Create and manage a Kubernetes supported self-hosted integration runtime

This article covers the details for the new SHIR feature that is Kubernetes-based for Linux that improves the underlying infrastructure to provide several benefits:

Scalability: Ability to scale to hundreds of machines.
Performance: Improved performance in scanning workloads.
Security (containerized): Ability to have containerized security on a Kubernetes cluster, instead of hosting SHIR on a Windows machine directly

This article covers the details to install and manage a Kubernetes supported self-hosted integration runtime.

Supported data sources

For a list of all supported sources, see the supported data sources for each integration runtime table.

Architecture

At a high-level architectural view, when a Kubernetes based SHIR is installed, several pods get autocreated on the nodes of users' Kubernetes cluster. This installation can be triggered by a command line tool named IRCTL (more detail in following sections). IRCTL connects to the Microsoft Purview Service to register the SHIR and connect to the Kubernetes cluster to install the SHIR. 

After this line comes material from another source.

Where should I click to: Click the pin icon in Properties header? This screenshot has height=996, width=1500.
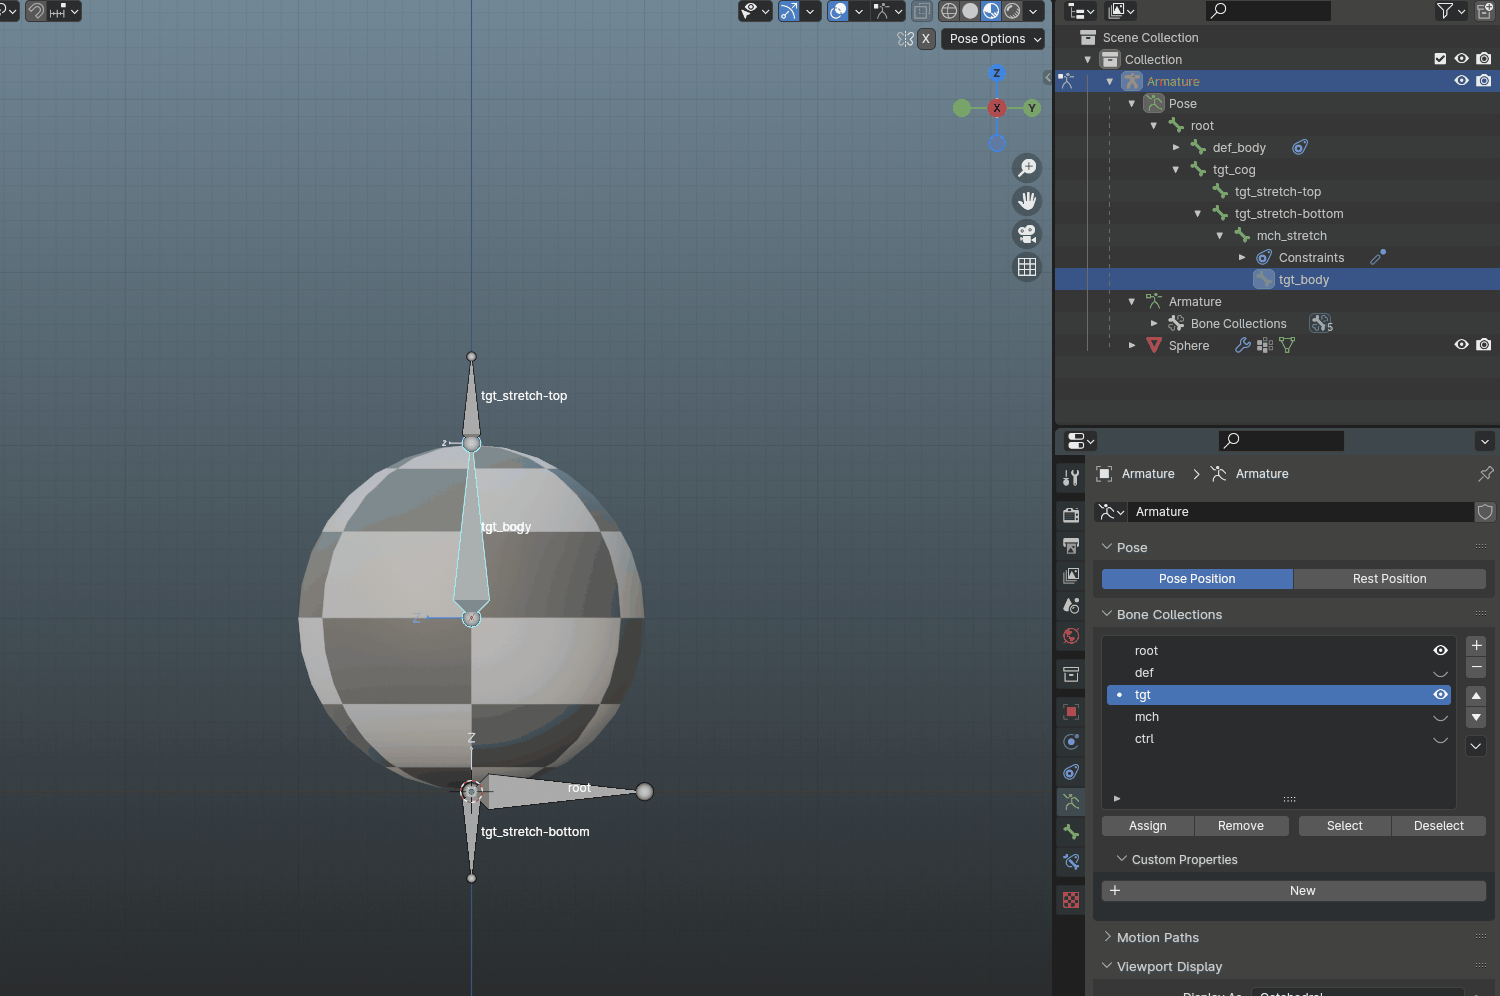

During the installation, SHIR images are downloaded from MCR (Microsoft Container Registries) to the SHIR pods. After installation is done, the pods in users’ cluster will connect to the Microsoft Purview Service to pull scan jobs. As a scan job is pulled, it can connect users’ on-premises Data Source for Data Scanning.

Prerequisites

A Microsoft Purview account using enterprise data governance solutions.
Kubernetes cluster: You need to have an existing Linux-based Kubernetes cluster or to prepare one. The nodes can be identified by node selector, which follows the definition of Kubernetes node selector. Minimum configuration:
- Container type: Linux
- Kubernetes version: 1.24.9 or above
- Node OS: Linux based OS running on x86 architecture
- Node spec: minimal eight cores CPU, 32-GB memory, and at least 80 GB of available hard disk space
- Node count: >=1 (should be fixed, not enable cluster auto scaler)
- Pod number per Node: >= 20 (max Pod number – count of other Pods not belonging to Self-Hosted IR)
Note

The folder /var/irstorage/ of each Node is reserved for SHIR. It is readable and writable to SHIR. You can get logs being persisted from this folder or upload external drivers to this folder. It will be created by SHIR if it doesn't exist, and it will not be deleted after SHIR being deleted. The container images used by SHIR are managed by Kubernetes Garbage Collection, which won't be cleaned-up by SHIR. Configure the proper threshold for your Kubernetes cluster.
Kubernetes cluster network: The Kubernetes cluster you have should be able to connect to the endpoint listed in networking requirements.
Integration runtime command line tool: In order manage your Microsoft Purview Kubernetes SHIR locally, you need a command line tool named IRCTL. You can download this tool during the SHIR creation process. IRCTL is a command line tool to manage your Microsoft Purview SHIR. For more information, see the IRCTL documentation.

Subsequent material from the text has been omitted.